Solar lamps create safety and reduce risk of violence

Living in darkness is one reason for why women in refugee camps feel fear and are exposed to sexual gender-based violence (SGBV). Darkness makes women vulnerable to attacks, providing a cover for criminal acts, in the end making solar lamps an innovative technology that contributes to better refugee protection, according to the UNHCR.

By: Iben Bjørgulf Antonsen
Poor lighting is highlighted as one of the central reasons for incidents of GBV in refugee camps. This is presented by the UNHCR in a report on Innovative Technology for Better Refugee Protection (p. 5).  

It is hard to estimate exactly how many girls and women are exposed to SGBV, because many incidents go unreported. Especially SGBV is highly stigmatizing for which reason females keep full discretion. Yet WHO assessed in 2014 that as much as 36 per cent of the female population in Africa have been a victim of sexual violence committed by their partner (p. 17). About 12 per cent have experienced non-partner sexual violence (p. 19).

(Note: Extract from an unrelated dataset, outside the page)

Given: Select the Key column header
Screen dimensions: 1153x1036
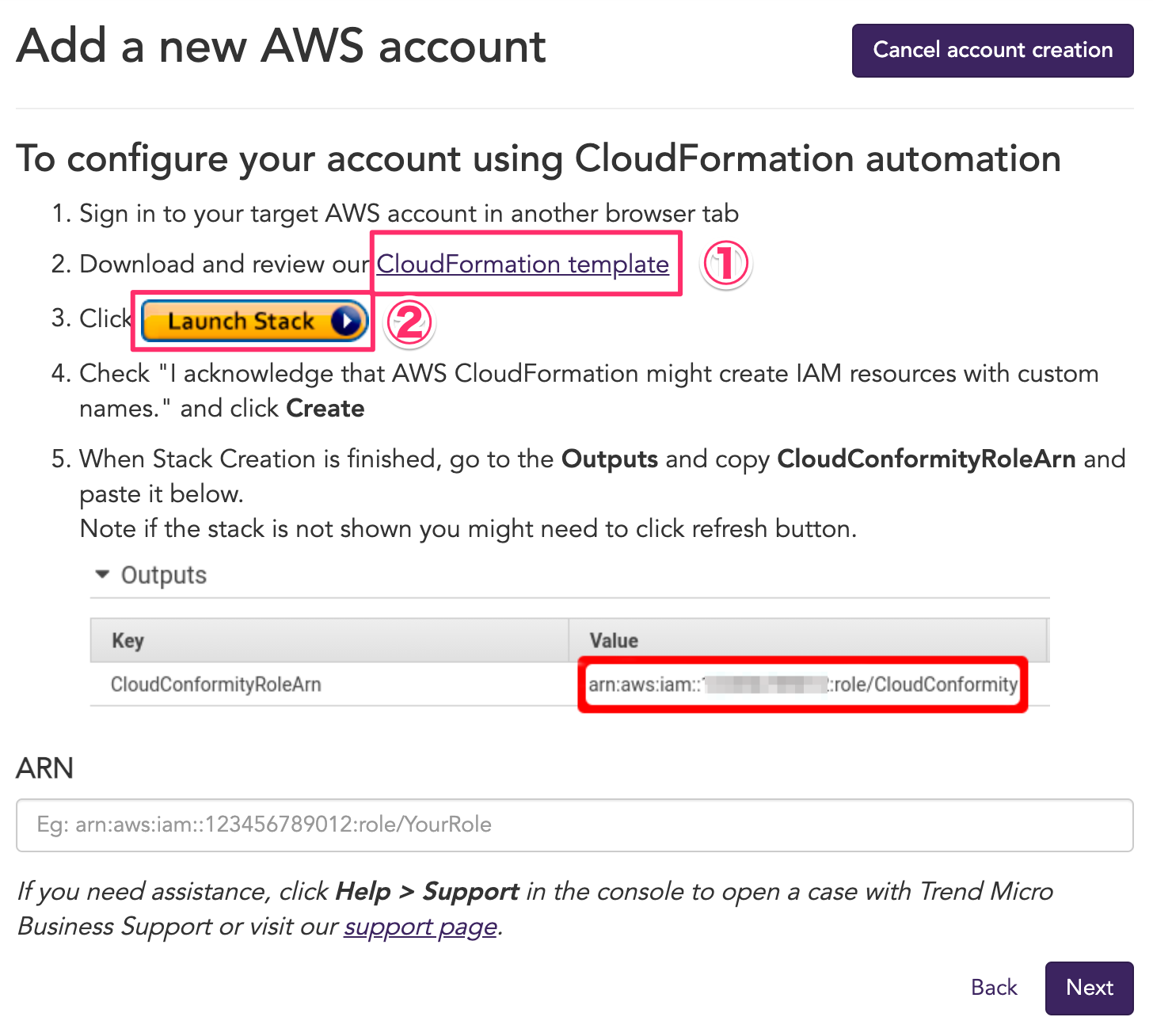Looking at the screenshot, I should [x=127, y=640].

40 per cent of violence happens at night

The UNHCR estimates in a report from 2016, that roughly 40 per cent of cases of GBV in refugee camps in Kenya happen at night. A significant number of survivors being children, it is described that:

“Without the security and protection afforded by light, women and girls may not feel comfortable going out at night, even to latrines or washing areas. Darkness provides cover for crime and vandalism, and puts women and girls at risk of rape and sexual harassment” (p. 4).  

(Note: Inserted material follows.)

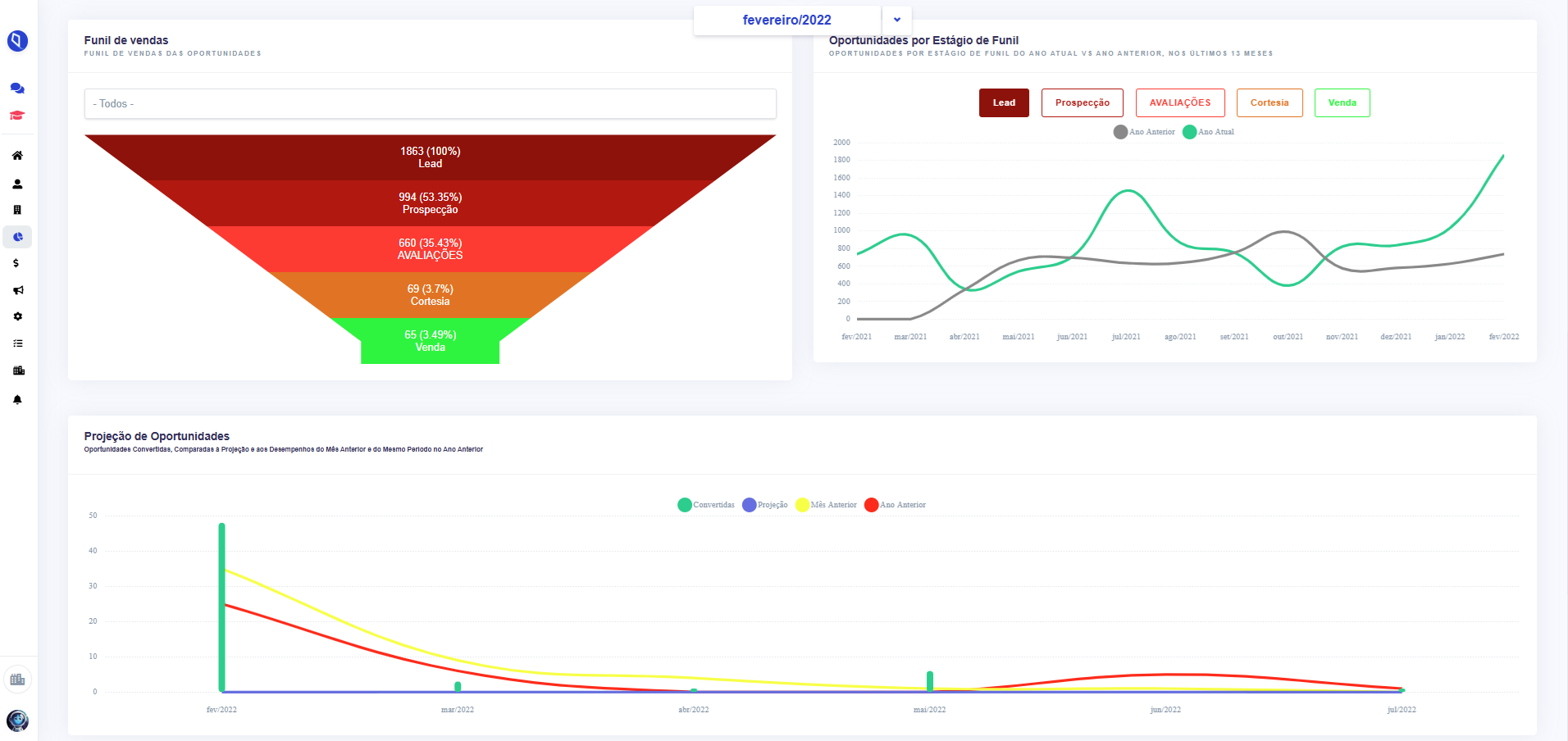
Task: Open the fevereiro/2022 period selector
Action: pyautogui.click(x=787, y=20)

As cited here, one of the reasons for why the UNHCR categorized the BRIGHT SunBell solar lamp as a core relief item was its ability to establish security for girls and women through light. Connected to incidents of GBV, the UNHCR Innovation Service describe how “the exposure to darkness in refugee settlements has regularly and consistently been linked with an increase in protection risks through hidden protection threats.”  

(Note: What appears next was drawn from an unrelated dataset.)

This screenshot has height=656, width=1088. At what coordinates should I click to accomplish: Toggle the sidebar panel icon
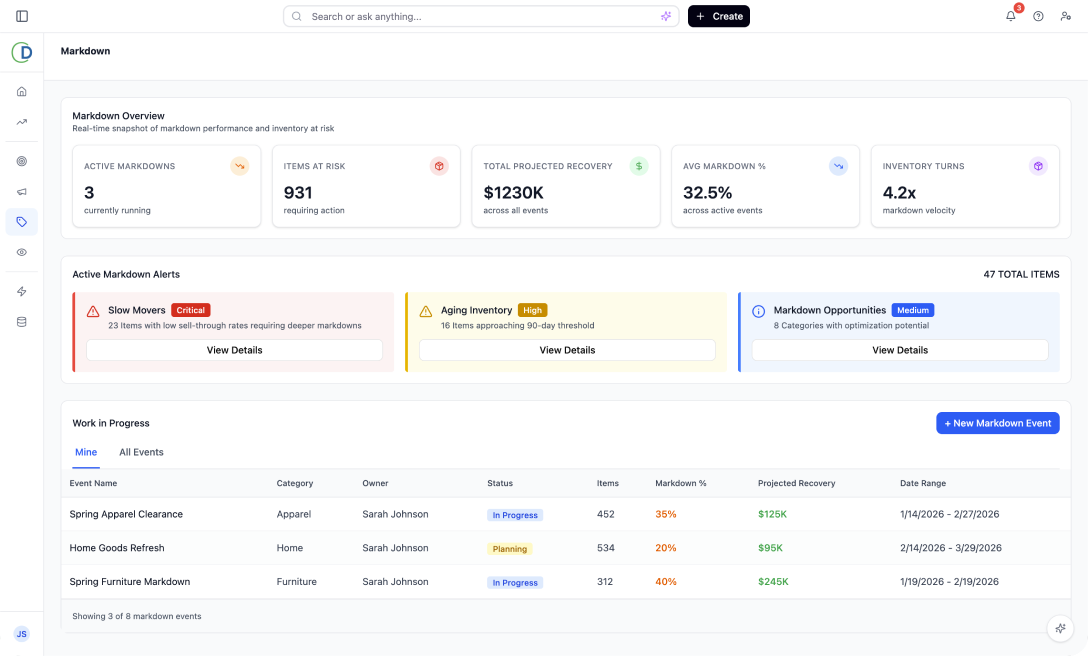pyautogui.click(x=22, y=16)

Solar lamps creates safe spaces

With no light after sunset in a refugee camp, there is little incentive to leave the shelter, unless going to latrines. Going to latrines is described as commonly and consistently linked with serious cases of SGBV. Solar lights are therefore described as a way to “reduce the risk of sexual and gender-based violence” by the UNHCR (p. 6).

Light is simply not just light. When darkness conceals acts of violence, light reveals and protects. As a core relief item, the BRIGHT SunBell solar lamp has been distributed to more than 3 million displaced people worldwide. Besides prolonging hours of productivity after the sun sets, the solar lamp creates safe spaces and contribute to greater safety in general and for girls and women in particular.